El sistema

Escribo estas notas mientras estoy en la sala de espera de algún hospital de asistencia médica social de mi país. (No quiero herir susceptibilidades, así que omitiré el nombre y la entidad).

Vengo con cierta  regularidad porque apoyo  a mis padres con sus citas, ambos son adultos mayores pensionados y esta es su única opción de salud médica. Debo decir que aunque agradezco este servicio no puedo tolerar la burocracia e intransigencia.

Cada vez que acudo a la institución siento que entro a la dimensión desconocida, a un nivel del inframundo. Hay una energía densa en el lugar, supongo que la enfermedad y el pesar se apoderaron de manera voraz. Tal vez lo consideren una tontería pero  antes de ingresar hago una oración de protección que me previene contra cualquier mal.

Las enfermeras que están a cargo de la recepción en cada especialidad tienen la llave de acceso  a la agenda, son dueñas del tiempo. A veces te dicen con desdén que ya no hay fichas, que regreses mañanamuy tempranito porque nada más se reparten cincuenta turnos por día. Pocas veces sonríen,  las justifico porque atienden a un centenar de asegurados en cada jornada lo cual va endureciendo su corazón sin darse cuenta.

La clínica es un laberinto. Te mandan de un lugar a otro  sin consideración, hay gente perdida en los pasillos que no encuentra norte ni salida, los módulos de orientación son una especie de oasis, si corres con   suerte  y encuentras personal que atienda.
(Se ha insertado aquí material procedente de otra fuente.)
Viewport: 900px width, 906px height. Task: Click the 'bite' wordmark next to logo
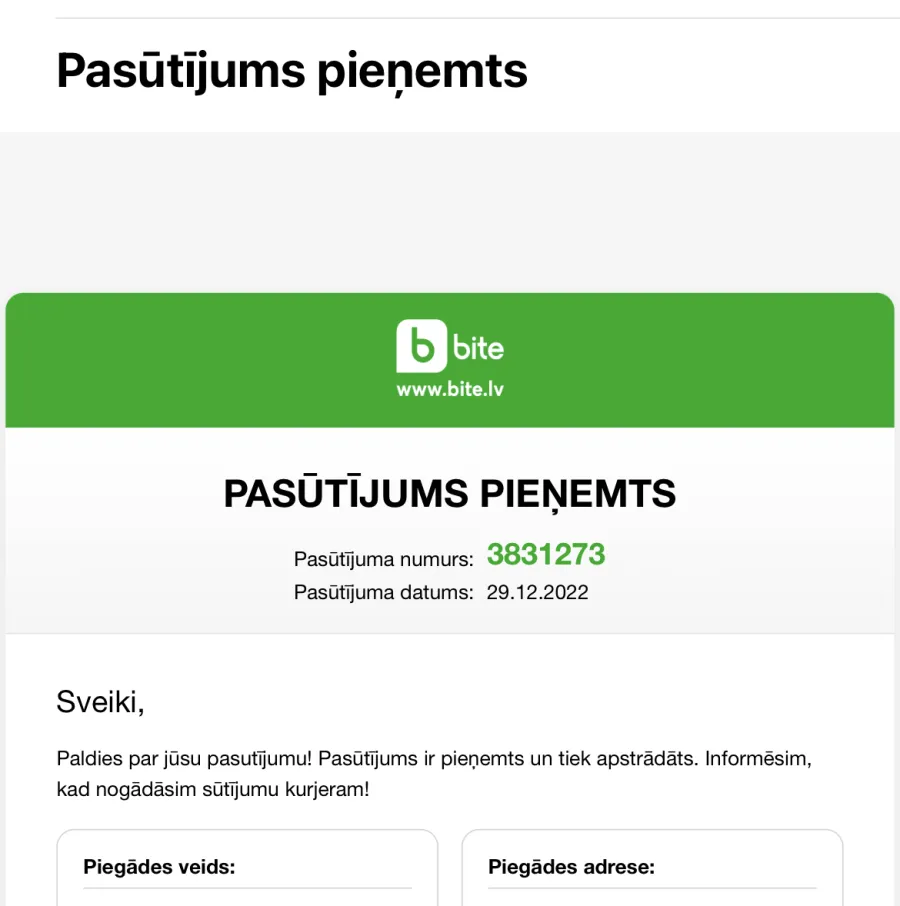coord(478,347)
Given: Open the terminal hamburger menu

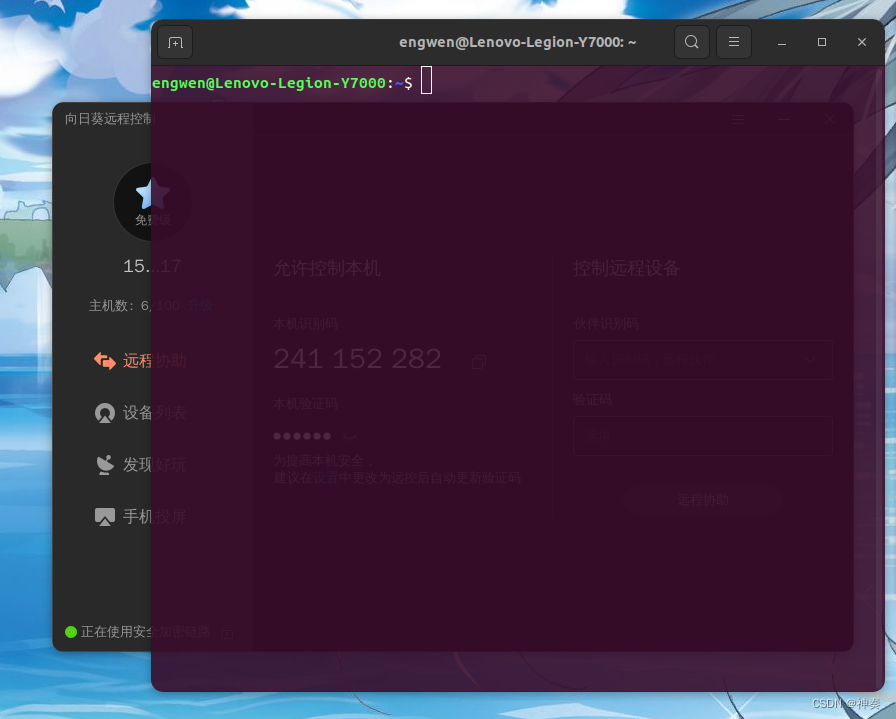Looking at the screenshot, I should point(734,42).
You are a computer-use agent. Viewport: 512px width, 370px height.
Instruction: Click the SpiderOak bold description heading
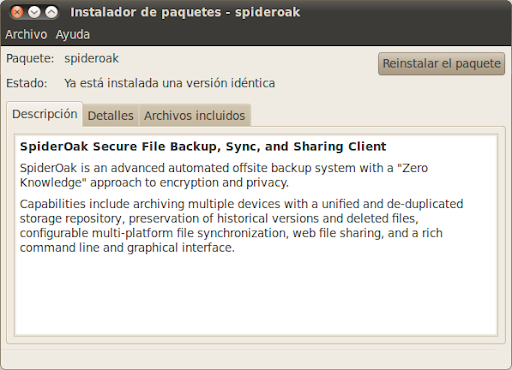[203, 146]
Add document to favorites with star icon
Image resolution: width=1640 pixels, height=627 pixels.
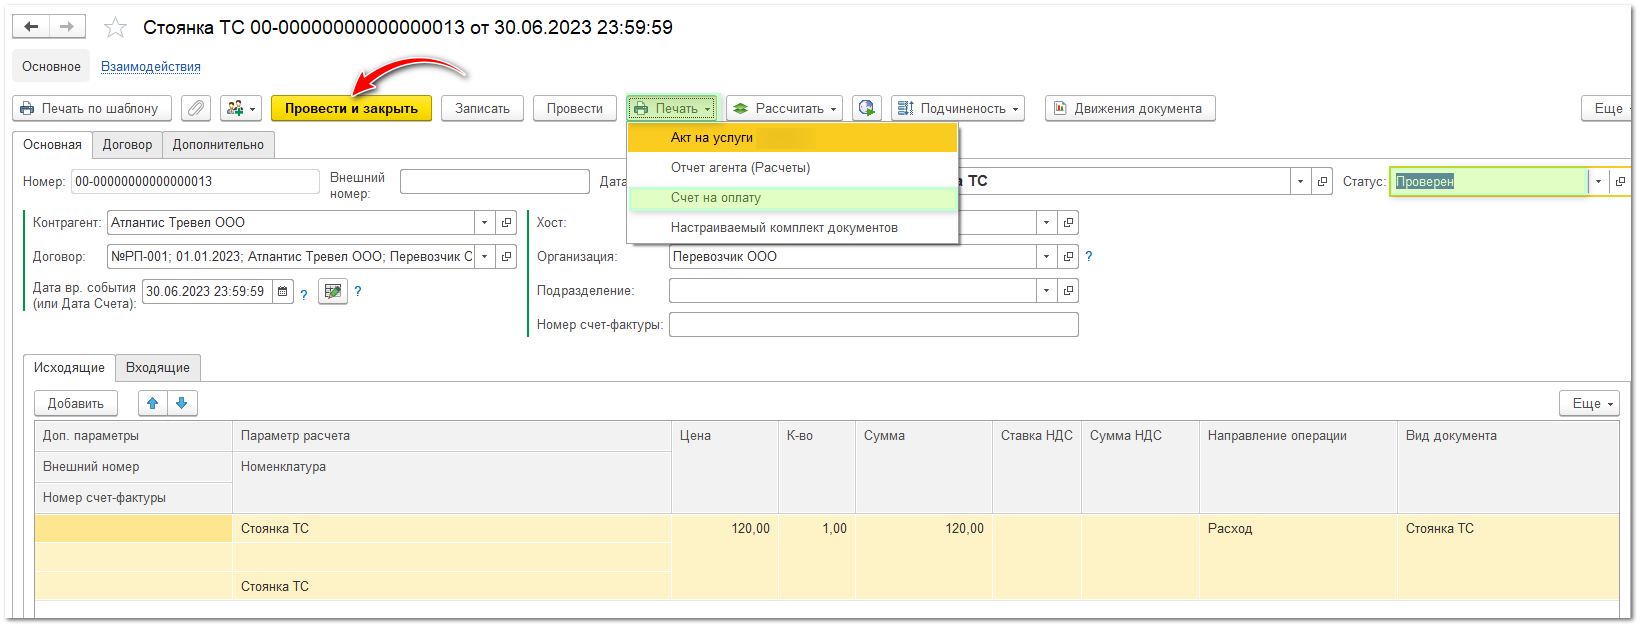[116, 27]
Todos los derechohabientes  cargan con un folder de plástico que venden los ambulantes  en la puerta  de entrada por veinte pesos. Allí se guarda el carnet; el más preciado de todos los  documentos, las recetas con su copia rosa, el pase para laboratorio y la vigencia; un certificado que autentifica que el paciente tiene el derecho para recibir los servicios médicos.

Mientras afuera la vida corre, dentro los minutos van a paso lento. Debe ser otro capricho del sistema, que roba trozos de vida en la espera.

Después de varias horas mis esfínteres me traicionan, cuando  acudo a la zona de sanitarios un olor nauseabundo me alerta, retrocedo porque si doy un paso más no podré controlar la nausea. Busco otra opción, pero es lo mismo en cualquier edificio. Me comenta la persona de limpieza que no hay agua.

-¡No hay agua!

Exclamo incrédula.

-¿En un hospital no hay agua?

Convenzo a mis riñones para aguantar un poco más.

Regreso a mi sitio, tengo casi cinco horas en espera, la enfermera indica  en voz alta que hay problemas con el sistema, que está muy lento. Que viene y va. Que está por terminar el turno. Entonces entro en un diálogo interno ¿Me voy? O persisto. 

Decido permanecer  en  la trinchera de la paciencia inquebrantable. No estoy dispuesta a perder otra mañana en este sitio. Le explico a la señorita que yo no vivo en la ciudad, que es complicado para mí volver al día siguiente. Supongo que se percató de mi congoja. Entonces sacó un pequeño cuaderno de notas del cajón y me dijo con tono susurrante:

-No acostumbro hacer este tipo de favores, pero voy a hacer una excepción.

Escribió los datos de mi padre y me pidió mi número telefónico.

-En cuanto se abra de nuevo el sistema, voy a agendar su cita y me comunicaré con usted.

Incrédula agradecí el gesto. 

Salí de la clínica con prontitud porque mis riñones ya habían soportado demasiado. Tenía poco de haber llegado a casa cuando recibí la llamada de “Lupita”quien me confirmó la cita con el urólogo para el 8 de mayo a las 11:15 am (Dentro de cuatro meses, menos mal que el padecimiento de mí  padre no es una cuestión de gravedad).

Agradecí el favor. Estoy convencida que mi oración de protección surtió efecto. 

Creo que “Lupita” es un milagro dentro de la dimensión desconocida.